Sanayi ve Teknoloji Bakanı Mehmet Fatih Kacır, Türkiye’yi enerjide tam bağımsız kılabilmek adına rüzgar enerjisini çok önemsediklerini belirterek, “Ülkemizin rüzgar enerjisi ekipmanı üretimindeki mevcut konumunu daha da ileri taşıyacak milli rüzgar türbini markamızı da sektörümüzle birlikte çıkarmayı amaçlıyoruz.” dedi.
Türkiye Rüzgar Enerjisi Birliği (TÜREB) tarafından “Rüzgarın Yüzyılı” ana temasıyla düzenlenen 12. Türkiye Rüzgar Enerjisi Kongresi’nde (TÜREK) Kacır, etkinliğin 2053 sıfır emisyon hedeflerine ulaşmak için gerçekleştirdikleri atılımlara katkı sağlayacağını söyledi.
Kacır, 2002’de üretilen ilk yerli kanatla serüveni başlayan Türkiye rüzgar enerjisi sanayisinin, kule, kanat ve jeneratör gibi türbin ana aksamının yerli olarak üretildiği, yaklaşık 25 bin kişinin doğrudan istihdam edildiği, yıllık 1,5 milyar avroluk ciroya sahip, üretilen her 4 üründen 3’ünü 52’den fazla ülkeye ihraç eden dev bir sanayi haline dönüştüğünü ifade etti.
Kongre boyunca rüzgar enerjisi sektöründeki son gelişmeleri yerli ve yabancı paydaşlarla masaya yatıracaklarını anlatan Kacır, yatırım süreçlerinde sektörün karşılaştığı sorunları birlikte çözmek için kamu kurumlarının temsilcileriyle özel sektörü buluşturacaklarını, rüzgar enerjisi teknolojilerinde gelinen son aşamayı bu alandaki dünyanın en yetkin isimleriyle birlikte değerlendireceklerini aktardı.
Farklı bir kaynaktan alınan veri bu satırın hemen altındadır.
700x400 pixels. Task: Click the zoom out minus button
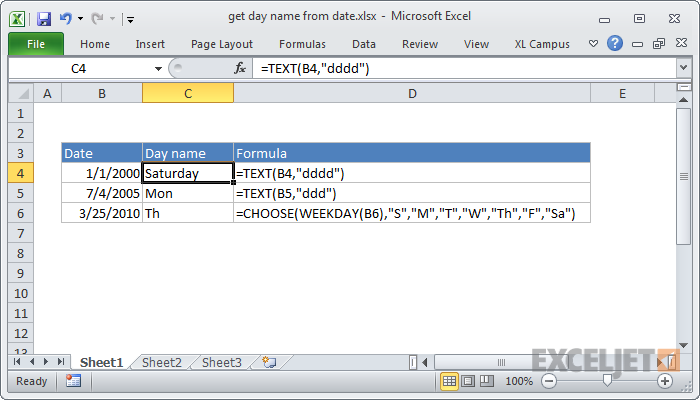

Kacır, kongre sayesinde dünyanın ve Türkiye’nin dört bir yanından gelen katılımcılar için önemli bir işbirliği platformu oluşturduklarını bildirdi.
Ülkelerin yeşil enerji teknolojilerinde yatırım ve imalatta yarış halinde olduklarından bahseden Kacır, batarya, güneş, hidrojen ve rüzgar enerjisi teknolojileri gibi bir çok alanda kıyasıya bir rekabetin söz konusu olduğunu kaydetti.
“TEŞVİKLERLE, 233 MİLYAR LİRALIK SABİT RES YATIRIMININ ÖNÜNÜ AÇTIK”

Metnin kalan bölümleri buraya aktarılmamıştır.